Drives

Stories

Events

Shop

Dwarse transaxles
Het zijstapje van Porsche

Met de inmiddels onbereikbare prijzen voor de verschillende generaties 911 is het voor liefhebbers met een kleinere portemonnee steeds moeilijker om een echt Porker op de oprit te zetten. Een van de laatste reeksen uit Stuttgart die nog niet in de klassiekerbubbel gevangen zijn zijn de transaxle Porsches: betaalbare sportauto’s uit de jaren ‘70,  ‘80 en ‘90 - lang genegeerd, maar inmiddels bezig aan een tweede leven.

What // Transaxle Era When // 1976 - 1995
Who // Porsche 924 / 928 / 944 / 968 Where // Neckarsulm, Zuffenhausen

// Porsche of geen Porsche?

════════

### Schriftelijke opdracht 1
Vat in het artikel over de transaxle-Porsches de alinea die begint met "Met de inmiddels onbereikbare prijzen" beknopter samen en behoud de belangrijkste feiten.
### Schriftelijke opdracht 2
Beantwoord de volgende vragen aan de hand van het artikel over de transaxle-Porsches.
(a) Uit welke decennia stammen de transaxle Porsches volgens de openingsalinea?
(b) Welke periode wordt voor het transaxle-tijdperk opgegeven?
(c) Op welke plaatsen werden deze auto's volgens het artikel gebouwd?
### Schriftelijke opdracht 3
Zet het artikel over de transaxle-Porsches voort na de laatste kop.

════════

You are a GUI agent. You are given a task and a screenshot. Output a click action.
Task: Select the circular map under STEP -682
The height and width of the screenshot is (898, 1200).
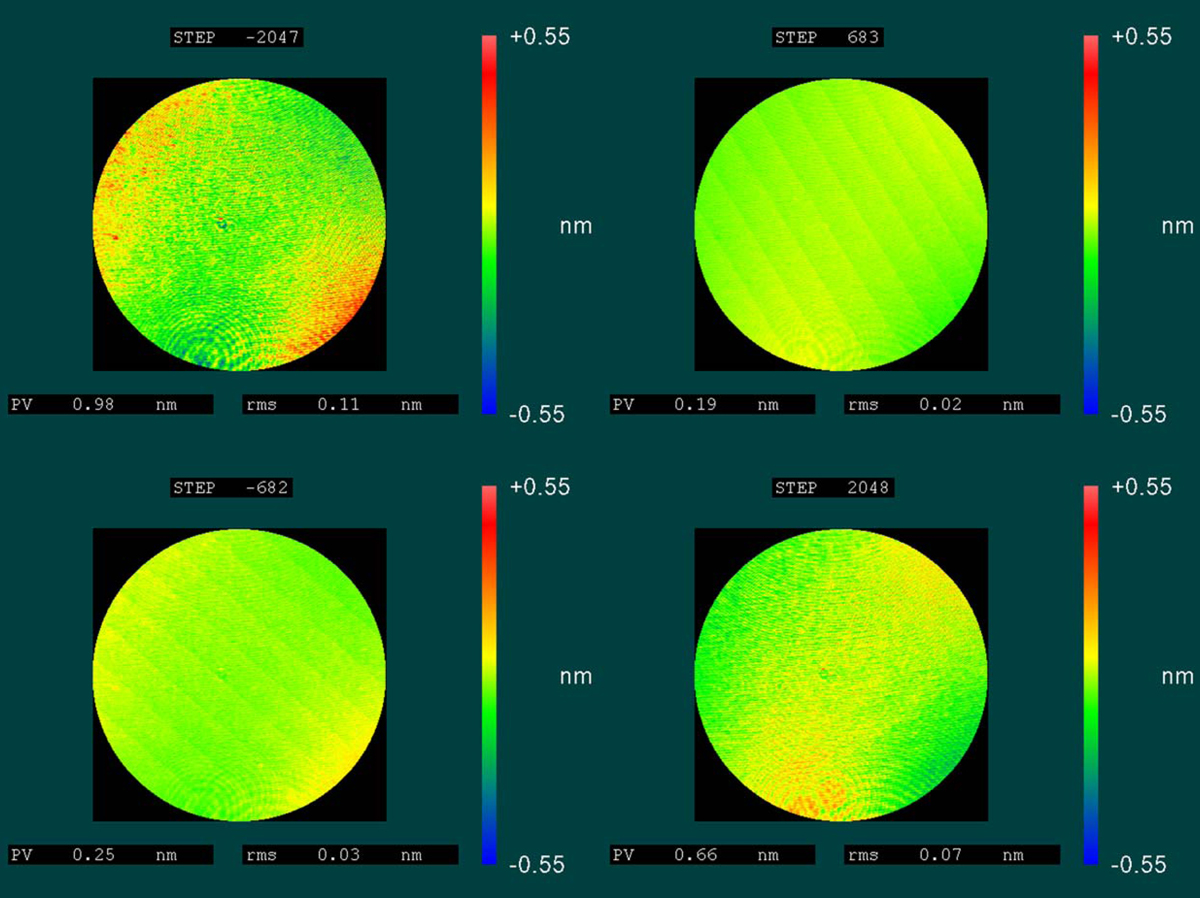[240, 674]
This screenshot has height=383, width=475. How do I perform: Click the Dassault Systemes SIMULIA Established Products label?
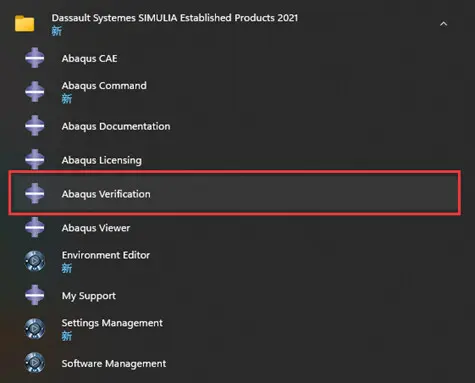[x=175, y=18]
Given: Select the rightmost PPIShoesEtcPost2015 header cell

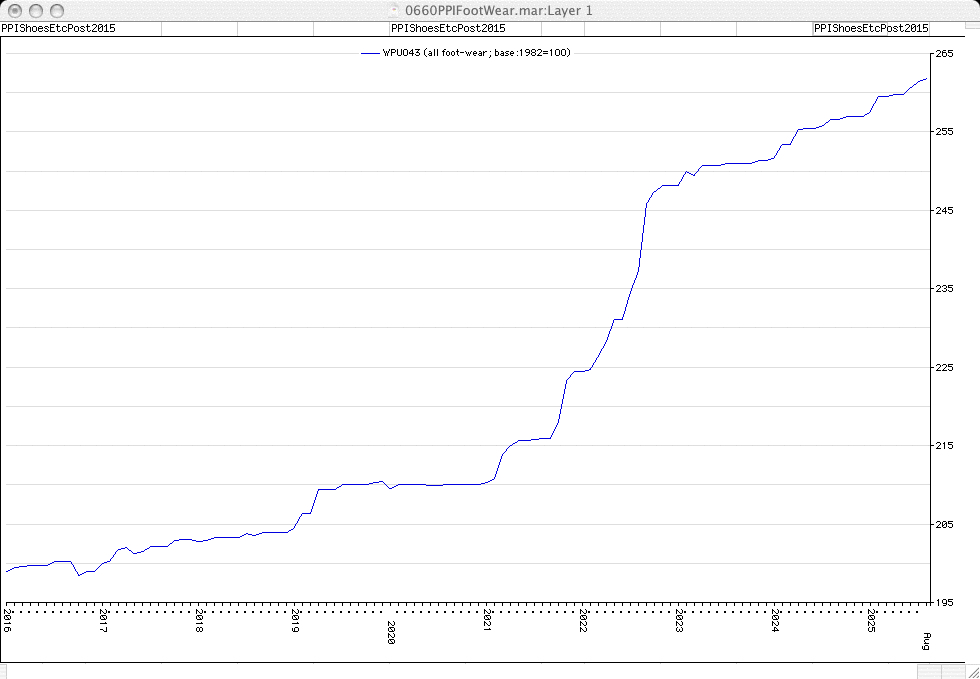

════════

### Antwoord oefening 1
Nu alle generaties 911 onbetaalbaar zijn geworden, kunnen liefhebbers met een kleiner budget moeilijk nog een echte Porsche kopen. De transaxle Porsches uit Stuttgart zitten nog niet in de klassiekerbubbel. Het zijn betaalbare sportauto's uit de jaren '70, '80 en '90, die lang genegeerd werden en nu aan een tweede leven bezig zijn.

### Antwoord oefening 2
(a) Uit de jaren '70, '80 en '90.
(b) Van 1976 tot 1995.
(c) In Neckarsulm en Zuffenhausen.

### Antwoord oefening 3
Deze discussie kennen we nu eigenlijk wel. Ja, de transaxle modellen van Porsche zijn geen 911. Net als het “feit” dat de Boxster en Cayman poor men's Porsches zijn. En dat de Cayenne en Macan auto’s zijn voor rijke huisvrouwen die shoppen aan de P.C. Hooft - niet voor liefhebbers. En dat een Panamera nooit de ziel van een Elfer met motor achterin kan benaderen. En dan die Taycan… We get it. De 911 is de essentie van Porsche. Gelukkig doen ze on the side ook nog wat andere projecten, die de levensvatbaarheid van het bedrijf verzekeren. En soms leveren die projecten naast wat volume ook mooie staaltjes techniek en verrassend leuke wagens op.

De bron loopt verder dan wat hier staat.